Print the full listing below exactly, keeping every character as it stands.

# SUPPLIED MATERIAL:
=====

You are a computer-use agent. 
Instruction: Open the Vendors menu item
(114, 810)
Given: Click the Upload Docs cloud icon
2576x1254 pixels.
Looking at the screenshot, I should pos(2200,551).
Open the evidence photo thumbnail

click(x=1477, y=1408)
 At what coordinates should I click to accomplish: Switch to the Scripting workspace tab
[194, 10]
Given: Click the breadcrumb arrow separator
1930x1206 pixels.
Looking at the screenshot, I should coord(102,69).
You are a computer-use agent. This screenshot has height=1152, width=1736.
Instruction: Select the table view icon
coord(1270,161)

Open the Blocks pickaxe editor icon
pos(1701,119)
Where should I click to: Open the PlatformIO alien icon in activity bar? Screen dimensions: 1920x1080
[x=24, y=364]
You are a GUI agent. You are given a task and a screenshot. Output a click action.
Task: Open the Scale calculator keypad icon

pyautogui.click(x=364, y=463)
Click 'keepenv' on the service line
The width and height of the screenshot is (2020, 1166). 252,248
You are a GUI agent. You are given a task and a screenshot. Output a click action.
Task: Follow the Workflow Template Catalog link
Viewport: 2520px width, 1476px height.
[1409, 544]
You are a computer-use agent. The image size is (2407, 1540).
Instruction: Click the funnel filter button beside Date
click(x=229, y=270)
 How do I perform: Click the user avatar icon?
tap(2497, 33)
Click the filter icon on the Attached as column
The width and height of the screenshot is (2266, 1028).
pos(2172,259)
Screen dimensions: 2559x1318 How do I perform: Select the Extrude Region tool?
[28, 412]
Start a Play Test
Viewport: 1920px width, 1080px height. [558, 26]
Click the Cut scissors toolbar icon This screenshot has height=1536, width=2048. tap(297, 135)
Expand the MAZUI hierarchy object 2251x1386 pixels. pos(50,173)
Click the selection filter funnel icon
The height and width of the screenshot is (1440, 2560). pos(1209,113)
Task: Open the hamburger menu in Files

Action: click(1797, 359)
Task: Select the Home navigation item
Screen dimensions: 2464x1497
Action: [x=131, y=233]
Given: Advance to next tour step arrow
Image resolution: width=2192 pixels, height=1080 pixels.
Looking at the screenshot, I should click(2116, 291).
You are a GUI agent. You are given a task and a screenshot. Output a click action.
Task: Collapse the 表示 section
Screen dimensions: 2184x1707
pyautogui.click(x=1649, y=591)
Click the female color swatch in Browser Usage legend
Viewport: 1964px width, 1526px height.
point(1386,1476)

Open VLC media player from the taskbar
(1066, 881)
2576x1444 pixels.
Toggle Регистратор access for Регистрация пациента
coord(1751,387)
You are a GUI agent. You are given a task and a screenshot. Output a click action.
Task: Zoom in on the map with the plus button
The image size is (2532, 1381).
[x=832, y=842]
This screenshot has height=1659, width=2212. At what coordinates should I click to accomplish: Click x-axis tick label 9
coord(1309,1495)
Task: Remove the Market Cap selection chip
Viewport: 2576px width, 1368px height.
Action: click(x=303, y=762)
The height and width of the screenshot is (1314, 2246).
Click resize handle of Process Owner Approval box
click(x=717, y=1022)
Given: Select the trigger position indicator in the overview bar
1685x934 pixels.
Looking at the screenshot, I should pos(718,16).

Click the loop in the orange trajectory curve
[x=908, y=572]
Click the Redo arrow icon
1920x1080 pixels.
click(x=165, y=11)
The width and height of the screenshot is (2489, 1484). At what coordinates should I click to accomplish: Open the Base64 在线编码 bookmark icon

=====

# EXERCISE ANSWER:
You are a computer-use agent. 
Instruction: Open the Vendors menu item
(114, 810)
Given: Click the Upload Docs cloud icon
2576x1254 pixels.
Looking at the screenshot, I should pos(2200,551).
Open the evidence photo thumbnail

click(x=1477, y=1408)
 At what coordinates should I click to accomplish: Switch to the Scripting workspace tab
[194, 10]
Given: Click the breadcrumb arrow separator
1930x1206 pixels.
Looking at the screenshot, I should coord(102,69).
You are a computer-use agent. This screenshot has height=1152, width=1736.
Instruction: Select the table view icon
coord(1270,161)

Open the Blocks pickaxe editor icon
pos(1701,119)
Where should I click to: Open the PlatformIO alien icon in activity bar? Screen dimensions: 1920x1080
[x=24, y=364]
You are a GUI agent. You are given a task and a screenshot. Output a click action.
Task: Open the Scale calculator keypad icon

pyautogui.click(x=364, y=463)
Click 'keepenv' on the service line
The width and height of the screenshot is (2020, 1166). 252,248
You are a GUI agent. You are given a task and a screenshot. Output a click action.
Task: Follow the Workflow Template Catalog link
Viewport: 2520px width, 1476px height.
[1409, 544]
You are a computer-use agent. The image size is (2407, 1540).
Instruction: Click the funnel filter button beside Date
click(x=229, y=270)
 How do I perform: Click the user avatar icon?
tap(2497, 33)
Click the filter icon on the Attached as column
The width and height of the screenshot is (2266, 1028).
pos(2172,259)
Screen dimensions: 2559x1318 How do I perform: Select the Extrude Region tool?
[28, 412]
Start a Play Test
Viewport: 1920px width, 1080px height. [558, 26]
Click the Cut scissors toolbar icon This screenshot has height=1536, width=2048. tap(297, 135)
Expand the MAZUI hierarchy object 2251x1386 pixels. pos(50,173)
Click the selection filter funnel icon
The height and width of the screenshot is (1440, 2560). pos(1209,113)
Task: Open the hamburger menu in Files

Action: click(1797, 359)
Task: Select the Home navigation item
Screen dimensions: 2464x1497
Action: [x=131, y=233]
Given: Advance to next tour step arrow
Image resolution: width=2192 pixels, height=1080 pixels.
Looking at the screenshot, I should click(2116, 291).
You are a GUI agent. You are given a task and a screenshot. Output a click action.
Task: Collapse the 表示 section
Screen dimensions: 2184x1707
pyautogui.click(x=1649, y=591)
Click the female color swatch in Browser Usage legend
Viewport: 1964px width, 1526px height.
point(1386,1476)

Open VLC media player from the taskbar
(1066, 881)
2576x1444 pixels.
Toggle Регистратор access for Регистрация пациента
coord(1751,387)
You are a GUI agent. You are given a task and a screenshot. Output a click action.
Task: Zoom in on the map with the plus button
The image size is (2532, 1381).
[x=832, y=842]
This screenshot has height=1659, width=2212. At what coordinates should I click to accomplish: Click x-axis tick label 9
coord(1309,1495)
Task: Remove the Market Cap selection chip
Viewport: 2576px width, 1368px height.
Action: click(x=303, y=762)
The height and width of the screenshot is (1314, 2246).
Click resize handle of Process Owner Approval box
click(x=717, y=1022)
Given: Select the trigger position indicator in the overview bar
1685x934 pixels.
Looking at the screenshot, I should pos(718,16).

Click the loop in the orange trajectory curve
[x=908, y=572]
Click the Redo arrow icon
1920x1080 pixels.
click(x=165, y=11)
The width and height of the screenshot is (2489, 1484). At what coordinates should I click to accomplish: Open the Base64 在线编码 bookmark icon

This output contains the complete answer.